D'après l'extrait du document sur le style Transition, pour l'aménagement de quel château Madame du Barry commandait-elle des meubles « à la grecque » ?

[Extrait du document]

Certaines personnalités partisanes du retour à l'Antiquité comme Madame du Barry, favorite du roi Louis XV, aide à l'essor du style Transition en commandant aux ébénistes des meubles "à la grecque" pour l'aménagement de son château à Louveciennes.

Commode de style Transition : piastre, frises d'entrelacs et poignée en couronne

Les meubles, décors et ornements du style Transition

La courte période appelée "Transition" se caractérise d'abord par un redressement des courbes rocailles, qui toutefois, ne disparaissent pas complètement. Le retour à la ligne droite et à la symétrie inspirées par l'Antiquité s'accomplit progressivement, avant de triompher définitivement sous Louis XVI. Le mobilier suit cette évolution remettant à la mode les surfaces planes et les angles droits. Lignes parallèles et perpendiculaires deviennent de plus en plus la norme dans la décoration. Les commodes galbées laissent place à une façade droite mais conservent des pieds cambrés, animés d'une courbe plus ou moins prononcée. Son bâti se compose de deux grands tiroirs sans traverse et d'un petit tiroir en ceinture. La rigidité des lignes est atténuée par des pans coupés, des arrondis et des ressauts.

[/Extrait du document]
[Informations affichées]

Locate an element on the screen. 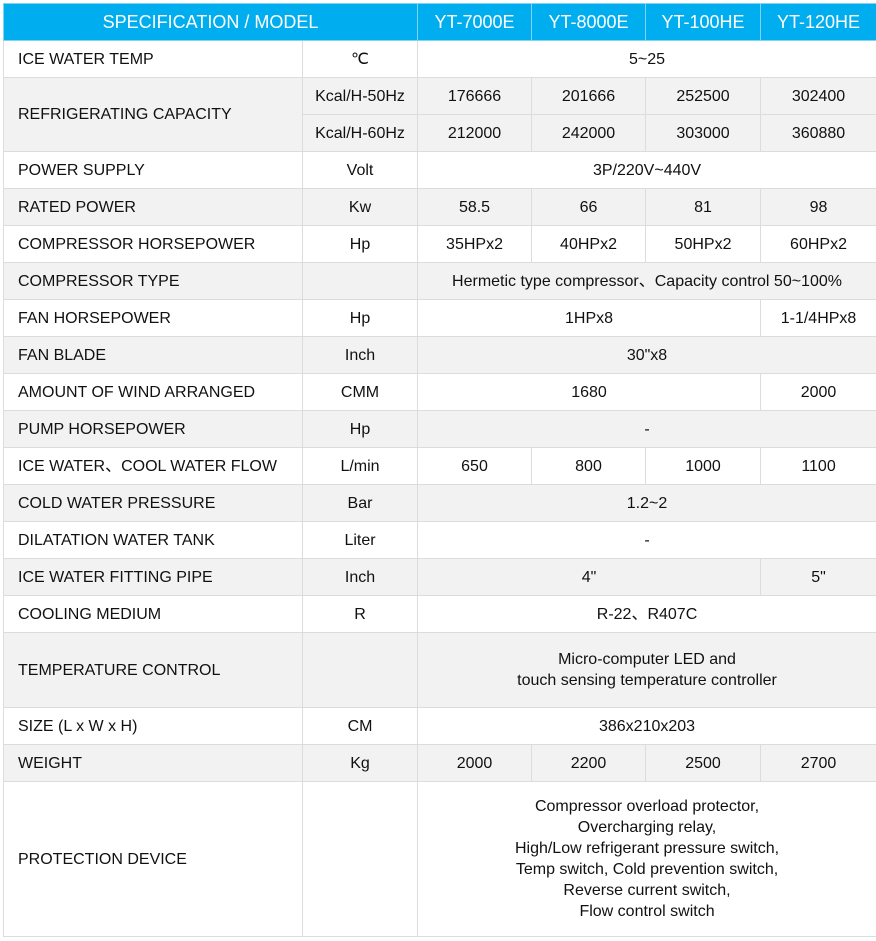  spec-label: AMOUNT OF WIND ARRANGED is located at coordinates (153, 392).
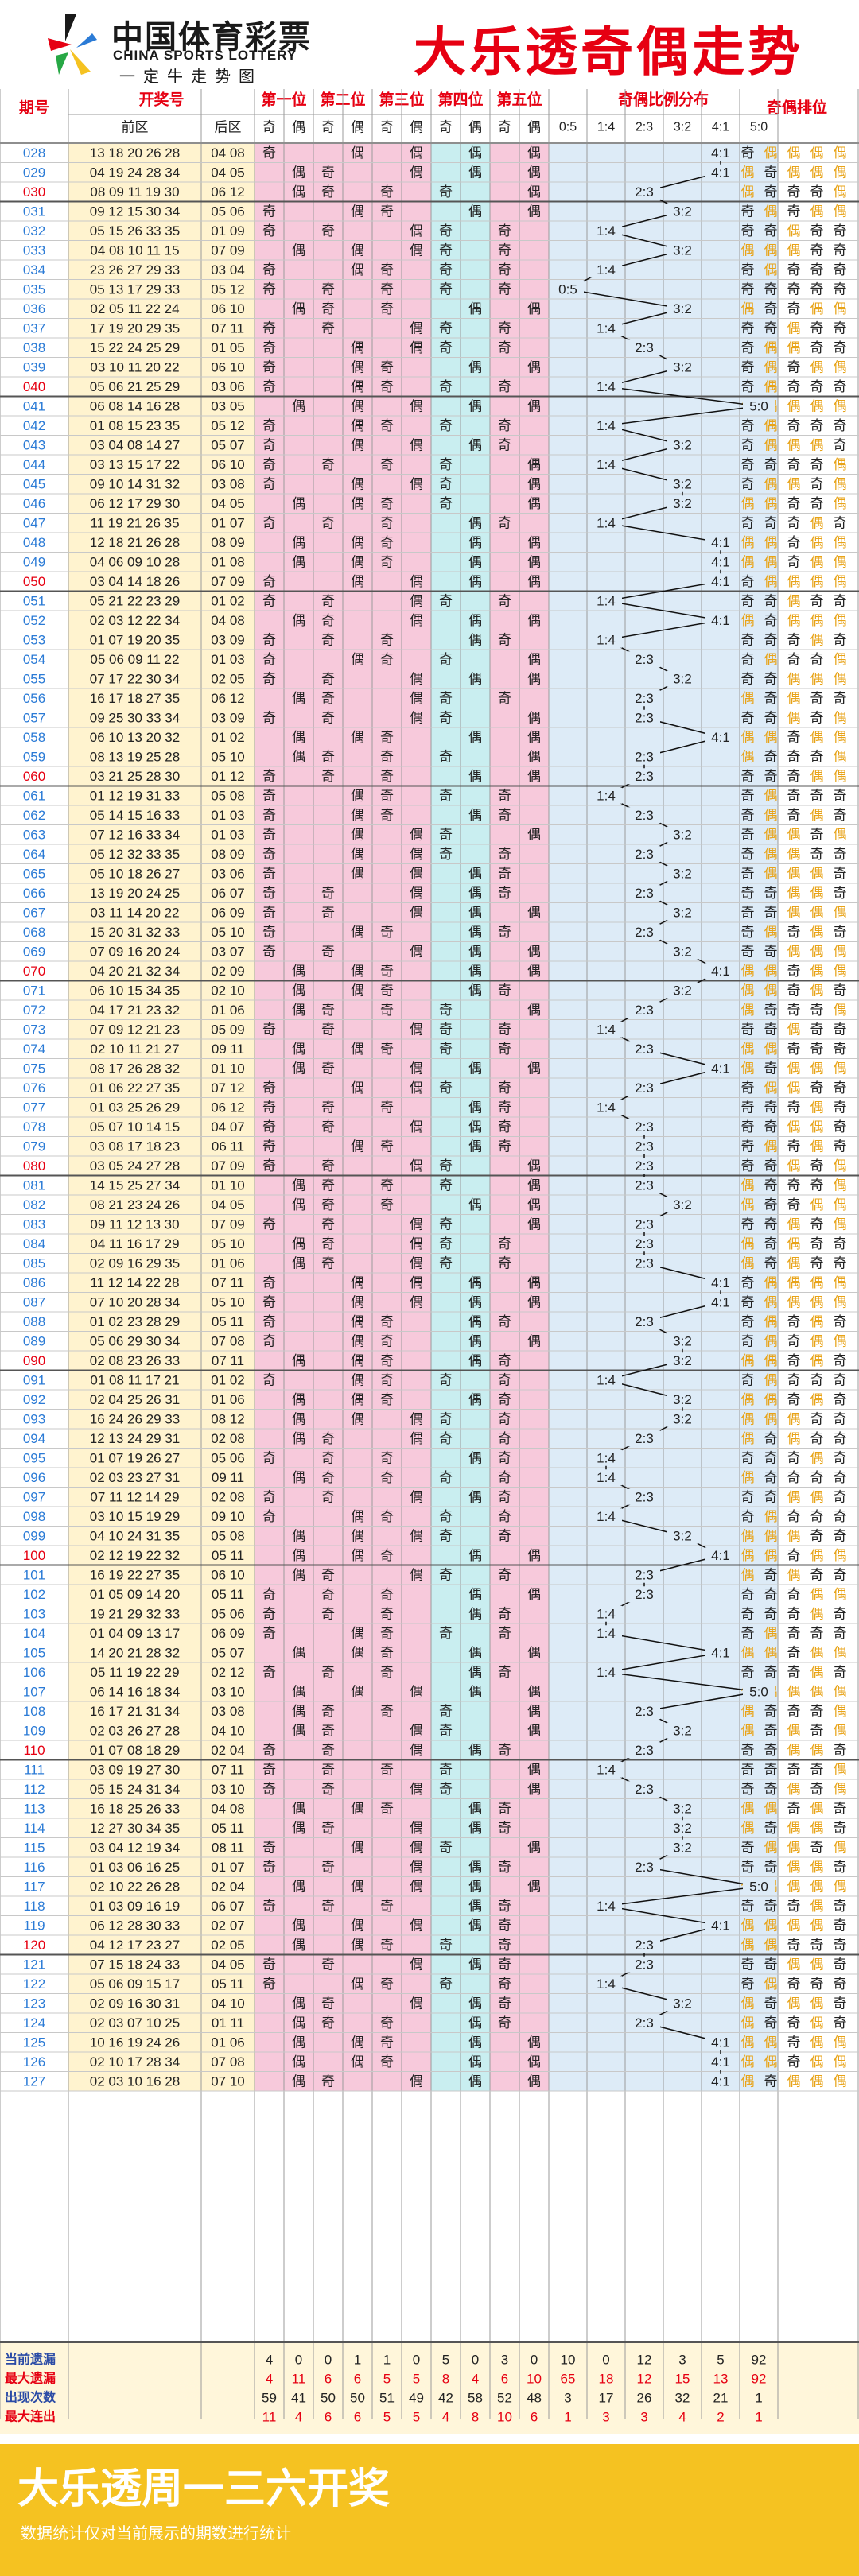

[/Informations affichées]

--- Réponse à l'exercice ---
Pour son château à Louveciennes.